“There is a greater sense of urgency about where we are, and so you heard me express my concerns” publicly, Ms. Murkowski said. “I’m going to share my concerns with the president and the conference” Wednesday afternoon, she said. “I think they know where I’m coming from.”
Senator Shelley Moore Capito, Republican of West Virginia, who chairs the appropriations subcommittee on Homeland Security, said Tuesday that she could potentially support that approach, as well.
“I mean, I think I could live with that,” Ms. Capito said. She said she expected pressure from federal employees and voters in her state would only mount the longer the impasse drags on. “I’ve expressed more than a few times the frustrations with a government shutdown and how useless it is, so that pressure’s going to build,” she said.

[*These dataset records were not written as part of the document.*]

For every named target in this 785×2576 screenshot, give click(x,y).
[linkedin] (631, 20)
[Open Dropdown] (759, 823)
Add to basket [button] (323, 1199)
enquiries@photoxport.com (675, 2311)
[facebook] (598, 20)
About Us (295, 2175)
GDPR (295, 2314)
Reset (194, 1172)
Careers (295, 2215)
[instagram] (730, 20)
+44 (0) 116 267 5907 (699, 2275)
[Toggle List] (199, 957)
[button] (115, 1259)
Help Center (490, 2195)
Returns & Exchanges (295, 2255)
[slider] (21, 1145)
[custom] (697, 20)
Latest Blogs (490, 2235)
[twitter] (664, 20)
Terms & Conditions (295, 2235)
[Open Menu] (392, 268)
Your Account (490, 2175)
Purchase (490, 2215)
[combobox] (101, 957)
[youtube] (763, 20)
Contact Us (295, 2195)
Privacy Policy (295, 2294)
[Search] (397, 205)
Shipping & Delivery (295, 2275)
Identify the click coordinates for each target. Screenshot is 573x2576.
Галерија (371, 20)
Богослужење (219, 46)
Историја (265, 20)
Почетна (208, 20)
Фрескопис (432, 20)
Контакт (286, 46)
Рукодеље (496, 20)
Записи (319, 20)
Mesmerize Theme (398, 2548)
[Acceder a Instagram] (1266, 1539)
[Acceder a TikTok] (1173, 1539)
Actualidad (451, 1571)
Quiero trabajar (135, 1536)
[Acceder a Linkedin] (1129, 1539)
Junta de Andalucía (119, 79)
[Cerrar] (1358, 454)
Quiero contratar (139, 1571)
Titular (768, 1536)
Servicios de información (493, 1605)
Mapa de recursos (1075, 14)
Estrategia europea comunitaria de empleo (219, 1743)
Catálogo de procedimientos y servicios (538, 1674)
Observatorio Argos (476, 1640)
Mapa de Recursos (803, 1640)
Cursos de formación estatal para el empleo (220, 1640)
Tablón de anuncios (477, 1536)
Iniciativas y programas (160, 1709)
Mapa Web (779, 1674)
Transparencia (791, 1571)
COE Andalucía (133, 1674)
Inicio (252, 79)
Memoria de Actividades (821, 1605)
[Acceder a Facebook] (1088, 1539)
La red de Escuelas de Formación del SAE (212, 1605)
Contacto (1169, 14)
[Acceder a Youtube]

Two other Republicans up for re-election in Democratic states in 2020, Senator Cory Gardner of Colorado and Susan Collins of Maine, have already called for votes to end the shutdown without resolving Mr. Trump’s demand for $5.7 billion for a physical border barrier. And despite repeated lobbying by Vice President Mike Pence and other White House officials, a handful of moderate Republicans in the House already voted with Democrats to reopen the government and will likely vote Wednesday afternoon for a measure to reopen the Treasury Department, Internal Revenue Service and other financial agencies.
But misgivings are now appearing where they would not seem obvious. Senator Pat Roberts, a Kansas Republican who has announced his retirement next year, lamented that government shutdowns “never work” and turn federal workers into “pawns.” Though they had not reached a point of direct intervention yet, he said, “we’re getting pretty close.”